また骨は、運動によるメカニカルストレスを受けることで、合成が強く促されるとも言われています。そのため、日中の散歩は骨合成において、重要な役割を担っているのです。
逆を言えば、運動せず過度に日光を避けるような行為(日光を避ける服や日傘の過剰な使用)は、骨粗しょう症を進行させる原因になります。このリスクが特に心配されるのが「幼少期」です。
骨軟化症、通称「くる病」と呼ばれる病気は、ビタミンD不足で起こる有名な疾患です。30分~1時間の外での運動を行わず、ビタミンDが不足した子どもには、骨の変形が見られるケースが見られます。栄養をしっかりとり、日光を浴びる習慣は、骨にとってとても大切であることがここからもよく分かりますね。
ただし、日光の浴びすぎは皮膚ダメージの原因にもなるので、長時間の運動は気をつけましょう。夏場などは熱中症のリスクにも警戒してください。
ビタミンK
ビタミンKもまた、骨の合成に必須の栄養素です。骨芽細胞から骨代謝を促進するタンパク質であるオステオカルシンの分泌・促進に作用するのが、ビタミンKの作用です。ビタミンKは納豆などからの摂取がおすすめです。
GIP(たんぱく質、糖質)
GIPは小腸上部に存在するK細胞から分泌されるペプチドホルモンです。食事摂取に伴い分泌され、膵β細胞に作用しインスリンの分泌を促進する因子であるインクレチンのひとつでもあります。
GIPは一般的に、脂肪の蓄積や骨密度を高める働きを持っており、脂肪や単糖類に反応して分泌されます。つまり、糖質やたんぱく質の制限は骨粗しょう症の原因になるわけです。
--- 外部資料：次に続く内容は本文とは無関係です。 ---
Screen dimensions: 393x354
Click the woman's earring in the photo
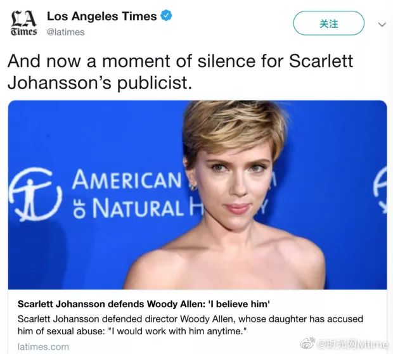click(x=193, y=187)
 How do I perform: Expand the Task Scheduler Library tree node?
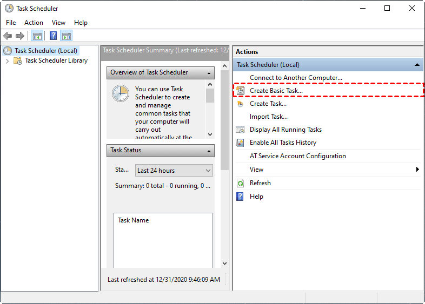point(7,60)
特に高齢者は、たんぱく質合成能力の低下、骨合成の効率低下が起こります。それを考えると、たんぱく質を多めに摂取することは、健康増進に高い効果を発揮すると言えます。
消化管のコンディションも大事
腸内環境が悪いと、ビタミンやミネラルなど、もともと吸収率の良くない栄養素がさらに吸収されにくくなります。さらに消化管では、飽和脂肪酸やトランス脂肪酸、IL-6やTNTαなどの、炎症性の物質も多く分泌されます。これらによって消化管の炎症が進めば、栄養素が吸収されにくい状態になってしまうでしょう。
乳製品はマグカル比のバランスが悪いことだけでなく、飽和脂肪酸が多く含まれるという点からも過剰摂取は避けた方がいいでしょう。たんぱく質は豊富なんですがね。
IL-6
IL-6(インターロイキン-6)は多彩な生理作用を有するサイトカインと呼ばれる物質の一種です。サイトカインとは、さまざまな刺激によって免疫細胞などから産生されるたんぱく質です。
サイトカインは、身体に侵入した細菌やウイルスなどの異物を排除するため機能があります。サイトカインには大きく分けてインターロイキン(IL)、インターフェロン(IFN),腫瘍壊死因子(TNF)などいくつも種類があります。それをさらに「IL-6」のように細分化すると、その種類は数百にものぼり、作用も多種多様です。
TNFα(ティー・エヌ・エフ・アルファ)
サイトカインの一種で、腫瘍壊死因子と呼ばれ腫瘍をやっつける作用があるのですが、TNTαは関節リウマチ患者の関節で大量生成され、腫れ・痛みなど炎症や関節の壊死にも関わってしまうのです。